No Brasil, o consumo regular de bebida alcoólica inicia comumente a partir dos 14 anos de idade, causado pelo exemplo dos próprios pais e familiares, bebedores diários ou freqüentes em casa e em todas as festas. As nossas crianças são expostas desde a mais tenra idade a esse exemplo, e além disso, sendo estimuladas ao consumo através das rádios e das televisões. A propaganda da cerveja no Brasil é extremamente agressiva, endereçada prioritariamente às crianças e aos adolescentes, visando viciá-las o mais cedo possível. Se com isso forem mal no colégio, se ficarem doentes, se sofrerem acidentes, se destruírem suas famílias, isso não importa, o que importa é ganhar dinheiro, festejar o aumento do consumo, abrir novas fábricas sempre com a presença da imprensa comemorando aquele evento e de muitos políticos discursando e aparecendo nos jornais e nas televisões sorridentes por esse grande avanço do “progresso social”. Afinal, são mais empregos, mais impostos, mas a que custo? Doença, acidentes, mortes. Mas isso não importa, o que importa é ganhar dinheiro.
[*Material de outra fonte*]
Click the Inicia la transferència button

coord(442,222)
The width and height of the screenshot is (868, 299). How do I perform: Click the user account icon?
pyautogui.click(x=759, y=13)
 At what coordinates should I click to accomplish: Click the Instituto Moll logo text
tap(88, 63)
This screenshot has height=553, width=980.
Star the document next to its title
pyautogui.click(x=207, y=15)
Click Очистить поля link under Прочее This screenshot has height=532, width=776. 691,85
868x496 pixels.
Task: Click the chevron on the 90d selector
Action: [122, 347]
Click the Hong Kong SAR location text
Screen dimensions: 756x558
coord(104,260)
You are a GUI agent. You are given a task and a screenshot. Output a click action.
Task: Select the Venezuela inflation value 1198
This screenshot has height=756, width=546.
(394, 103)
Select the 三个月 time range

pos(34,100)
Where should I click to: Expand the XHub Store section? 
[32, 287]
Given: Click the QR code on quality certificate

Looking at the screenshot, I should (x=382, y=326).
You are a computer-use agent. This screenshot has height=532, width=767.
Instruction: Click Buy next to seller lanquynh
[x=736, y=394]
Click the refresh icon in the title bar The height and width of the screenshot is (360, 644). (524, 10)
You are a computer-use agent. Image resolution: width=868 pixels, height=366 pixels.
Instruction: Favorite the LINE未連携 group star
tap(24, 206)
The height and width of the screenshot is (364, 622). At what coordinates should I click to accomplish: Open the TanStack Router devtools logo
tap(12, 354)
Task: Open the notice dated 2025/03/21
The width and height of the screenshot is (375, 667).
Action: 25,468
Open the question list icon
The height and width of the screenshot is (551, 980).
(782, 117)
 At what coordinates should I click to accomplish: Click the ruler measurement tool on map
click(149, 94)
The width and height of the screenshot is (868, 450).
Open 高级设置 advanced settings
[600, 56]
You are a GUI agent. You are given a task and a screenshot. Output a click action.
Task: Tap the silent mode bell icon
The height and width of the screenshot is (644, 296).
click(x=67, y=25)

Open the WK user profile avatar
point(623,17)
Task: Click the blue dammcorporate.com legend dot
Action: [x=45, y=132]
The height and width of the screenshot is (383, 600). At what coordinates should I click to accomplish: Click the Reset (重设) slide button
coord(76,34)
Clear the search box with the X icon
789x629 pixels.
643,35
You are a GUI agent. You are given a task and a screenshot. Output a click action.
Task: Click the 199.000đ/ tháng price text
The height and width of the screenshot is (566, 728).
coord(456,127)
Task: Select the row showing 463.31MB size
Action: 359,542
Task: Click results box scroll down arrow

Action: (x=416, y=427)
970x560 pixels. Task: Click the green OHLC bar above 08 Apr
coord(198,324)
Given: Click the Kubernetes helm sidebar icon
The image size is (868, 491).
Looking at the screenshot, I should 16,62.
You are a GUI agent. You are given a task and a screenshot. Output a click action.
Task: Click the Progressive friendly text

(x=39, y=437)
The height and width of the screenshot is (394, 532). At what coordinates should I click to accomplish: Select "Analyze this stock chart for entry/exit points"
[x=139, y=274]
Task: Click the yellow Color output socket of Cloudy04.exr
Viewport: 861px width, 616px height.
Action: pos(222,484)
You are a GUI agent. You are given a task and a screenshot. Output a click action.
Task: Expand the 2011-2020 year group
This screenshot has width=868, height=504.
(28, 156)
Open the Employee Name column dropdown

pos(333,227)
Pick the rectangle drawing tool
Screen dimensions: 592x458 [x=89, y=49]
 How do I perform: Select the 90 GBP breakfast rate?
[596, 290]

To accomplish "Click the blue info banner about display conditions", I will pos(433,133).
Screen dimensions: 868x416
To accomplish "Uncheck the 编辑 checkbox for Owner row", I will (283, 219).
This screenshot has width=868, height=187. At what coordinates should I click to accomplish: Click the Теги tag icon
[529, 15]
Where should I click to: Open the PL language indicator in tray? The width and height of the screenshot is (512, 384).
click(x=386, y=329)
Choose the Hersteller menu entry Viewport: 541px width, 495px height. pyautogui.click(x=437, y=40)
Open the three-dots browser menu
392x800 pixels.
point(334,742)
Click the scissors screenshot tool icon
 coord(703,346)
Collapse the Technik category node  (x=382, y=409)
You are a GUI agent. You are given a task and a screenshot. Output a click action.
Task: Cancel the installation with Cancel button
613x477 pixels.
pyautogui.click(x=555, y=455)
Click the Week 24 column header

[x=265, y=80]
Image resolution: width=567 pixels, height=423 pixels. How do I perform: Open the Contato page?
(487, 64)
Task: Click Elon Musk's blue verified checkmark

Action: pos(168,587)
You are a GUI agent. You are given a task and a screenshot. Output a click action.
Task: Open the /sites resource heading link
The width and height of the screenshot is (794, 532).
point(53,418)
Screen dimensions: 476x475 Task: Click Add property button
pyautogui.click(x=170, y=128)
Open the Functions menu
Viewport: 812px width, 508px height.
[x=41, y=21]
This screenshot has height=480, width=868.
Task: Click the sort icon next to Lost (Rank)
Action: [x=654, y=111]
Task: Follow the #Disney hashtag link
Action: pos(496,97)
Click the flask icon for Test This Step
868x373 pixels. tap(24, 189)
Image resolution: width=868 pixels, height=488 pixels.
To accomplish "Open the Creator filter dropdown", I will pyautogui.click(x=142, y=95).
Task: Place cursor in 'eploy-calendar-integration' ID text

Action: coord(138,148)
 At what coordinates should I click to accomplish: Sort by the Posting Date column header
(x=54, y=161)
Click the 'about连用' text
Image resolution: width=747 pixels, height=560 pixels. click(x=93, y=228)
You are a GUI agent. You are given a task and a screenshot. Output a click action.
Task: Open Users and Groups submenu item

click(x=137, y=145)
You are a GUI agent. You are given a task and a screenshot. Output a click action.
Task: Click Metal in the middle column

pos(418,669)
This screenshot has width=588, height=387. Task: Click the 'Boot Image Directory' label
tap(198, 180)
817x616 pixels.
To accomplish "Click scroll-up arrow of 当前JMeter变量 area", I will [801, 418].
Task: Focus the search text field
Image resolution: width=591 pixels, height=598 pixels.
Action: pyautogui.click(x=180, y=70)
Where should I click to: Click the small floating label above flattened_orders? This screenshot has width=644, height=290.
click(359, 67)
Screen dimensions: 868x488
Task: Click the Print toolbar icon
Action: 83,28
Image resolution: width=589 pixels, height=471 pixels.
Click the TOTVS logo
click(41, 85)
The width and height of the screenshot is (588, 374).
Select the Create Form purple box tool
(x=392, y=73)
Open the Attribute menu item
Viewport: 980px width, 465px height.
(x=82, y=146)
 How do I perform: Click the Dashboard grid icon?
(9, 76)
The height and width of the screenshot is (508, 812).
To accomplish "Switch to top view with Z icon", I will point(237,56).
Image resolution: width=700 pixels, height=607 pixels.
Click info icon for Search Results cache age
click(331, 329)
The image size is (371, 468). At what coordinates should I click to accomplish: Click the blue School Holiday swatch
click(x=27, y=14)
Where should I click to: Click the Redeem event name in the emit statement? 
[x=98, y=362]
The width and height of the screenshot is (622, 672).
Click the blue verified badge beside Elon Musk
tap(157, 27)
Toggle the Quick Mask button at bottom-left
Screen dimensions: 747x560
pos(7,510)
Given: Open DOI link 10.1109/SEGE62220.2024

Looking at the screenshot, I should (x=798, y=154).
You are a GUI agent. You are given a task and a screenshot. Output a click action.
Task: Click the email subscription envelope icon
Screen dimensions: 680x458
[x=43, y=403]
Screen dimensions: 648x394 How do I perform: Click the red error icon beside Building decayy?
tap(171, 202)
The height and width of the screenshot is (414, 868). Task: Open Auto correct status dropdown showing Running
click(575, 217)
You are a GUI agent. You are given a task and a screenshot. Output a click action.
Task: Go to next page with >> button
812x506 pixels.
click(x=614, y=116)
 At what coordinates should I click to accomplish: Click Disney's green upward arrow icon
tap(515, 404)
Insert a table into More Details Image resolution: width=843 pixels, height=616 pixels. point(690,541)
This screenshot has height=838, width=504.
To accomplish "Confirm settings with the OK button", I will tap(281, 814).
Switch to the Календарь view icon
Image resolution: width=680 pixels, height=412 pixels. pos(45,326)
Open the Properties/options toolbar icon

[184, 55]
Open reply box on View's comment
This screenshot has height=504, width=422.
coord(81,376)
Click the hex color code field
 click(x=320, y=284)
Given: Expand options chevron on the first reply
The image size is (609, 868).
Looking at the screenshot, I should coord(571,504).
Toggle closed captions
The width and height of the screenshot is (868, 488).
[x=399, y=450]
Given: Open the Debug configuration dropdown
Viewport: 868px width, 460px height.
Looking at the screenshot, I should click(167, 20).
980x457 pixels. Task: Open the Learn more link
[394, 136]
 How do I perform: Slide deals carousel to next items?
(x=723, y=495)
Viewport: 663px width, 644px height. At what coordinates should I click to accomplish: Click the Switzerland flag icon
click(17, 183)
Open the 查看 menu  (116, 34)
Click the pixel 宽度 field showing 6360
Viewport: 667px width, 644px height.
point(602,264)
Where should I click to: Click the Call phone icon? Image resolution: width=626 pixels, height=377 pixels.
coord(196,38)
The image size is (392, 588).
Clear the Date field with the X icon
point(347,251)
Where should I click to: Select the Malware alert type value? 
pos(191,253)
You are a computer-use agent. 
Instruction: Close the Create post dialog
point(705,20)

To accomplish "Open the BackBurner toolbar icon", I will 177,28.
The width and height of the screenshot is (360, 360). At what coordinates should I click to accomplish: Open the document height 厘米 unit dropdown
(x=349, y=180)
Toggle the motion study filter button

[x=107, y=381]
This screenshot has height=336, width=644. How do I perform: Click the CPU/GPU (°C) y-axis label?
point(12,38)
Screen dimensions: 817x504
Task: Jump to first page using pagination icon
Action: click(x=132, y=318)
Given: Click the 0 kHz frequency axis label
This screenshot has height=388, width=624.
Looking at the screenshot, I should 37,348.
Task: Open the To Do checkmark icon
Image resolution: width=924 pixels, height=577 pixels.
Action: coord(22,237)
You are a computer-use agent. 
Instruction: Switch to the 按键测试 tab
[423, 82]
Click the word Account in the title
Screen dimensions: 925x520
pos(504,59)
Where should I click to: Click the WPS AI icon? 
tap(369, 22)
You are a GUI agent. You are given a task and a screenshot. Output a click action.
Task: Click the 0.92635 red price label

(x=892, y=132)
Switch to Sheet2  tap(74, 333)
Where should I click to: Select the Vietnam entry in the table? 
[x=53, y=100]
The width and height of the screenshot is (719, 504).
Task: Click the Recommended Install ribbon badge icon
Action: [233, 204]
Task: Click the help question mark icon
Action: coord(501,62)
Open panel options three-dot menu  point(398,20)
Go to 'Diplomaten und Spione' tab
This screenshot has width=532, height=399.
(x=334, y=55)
Os adolescentes que bebem com alguma freqüência, geralmente têm pai, mãe e familiares que também ingerem álcool com alguma ou bastante freqüência. O consumo inicia vendo-os bebendo nas festas, porque fomos criados em uma sociedade que não consegue imaginar uma festa sem bebida, em casa à noite “para agüentar o tranco”, nos finais de semana “para relaxar”, para “comemorar” uma conquista profissional ou financeira, para “festejar a vitória do seu time” ou para “esquecer a derrota”, para “brindar” nos aniversários, no Natal, no Ano Novo, enfim, qualquer festa ou acontecimento é sempre associado ao ato de beber.
E quando um jovem torna-se viciado em bebida alcoólica, pelo mau exemplo dos adultos e por ação da propaganda nas rádios, nas televisões, nos jornais, simplesmente está reproduzindo com a veemência dessa faixa etária, o mesmo comportamento de sua família e de quase todas as famílias, o que aprendeu desde criança vendo em sua casa e nas festas, o que lhe ensinaram e continuam lhe ensinando, o que lhe dizem seus ídolos do esporte, sempre sorrindo, sempre vencedores, com um copo ou uma latinha na mão, o que enxerga nos outdoors nos campos de futebol, nos carros de corrida. Enfim, nós viciamos os nossos filhos ou permitimos que os fabricantes de bebida alcoólica e algumas agências de publicidade o façam, com o beneplácito dos nossos governos, e depois os levamos aos psicoterapeutas para curar seu vício, criado, incentivado e permitido por nós mesmos, pela nossa irresponsabilidade e omissão.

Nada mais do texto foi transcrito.